How to Enable DVB and Image Subtitle Extraction

RBoy · June 30, 2017, 7:03pm

MCEBuddy can automatically convert image based subtitles (e.g. DVB or burned in subtitles) into a text subtitle (SRT) using OCR (Optical Character Recognition). This feature requires additional files to be downloaded because OCR processing requires very large data files (~1 GB in size) which cannot be bundled within the MCEBuddy setup file.

MCEBuddy Version 2.7.1 and newer

The OCR files are automatically downloaded and installed if an internet connection is available after MCEBuddy setup completes.

MCEBuddy Version 2.6.2 to 2.6.6

During installation the option to automatically download and install the required OCR add-on files is enabled by default.
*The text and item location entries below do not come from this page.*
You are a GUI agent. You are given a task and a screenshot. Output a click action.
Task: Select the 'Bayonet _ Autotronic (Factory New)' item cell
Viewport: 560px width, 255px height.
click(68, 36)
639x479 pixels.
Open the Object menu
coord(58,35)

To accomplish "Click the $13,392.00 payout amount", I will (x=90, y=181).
You can disable it if do not want the OCR add-on files downloaded and installed automatically.

If the download failed due to lack of an internet connection or you did not select the automatic installation during setup, you can at anytime trigger an automatic re-install of the OCR add-on files by clicking on the Install OCR add-on link in the Conversion task page as shown below:

InstallOCR add-on in grey means that the add-on files have been installed. Click on the text to redownload and reinstall them (~500MB download)
Install OCR add-on in red means that the add-on files have not yet been installed. Click on the text to download & install them (~500MB download)

Make sure that Save subtitles or Embed subtitles options are enabled in the Conversion task → Advanced settings to extract and process subtitles using OCR.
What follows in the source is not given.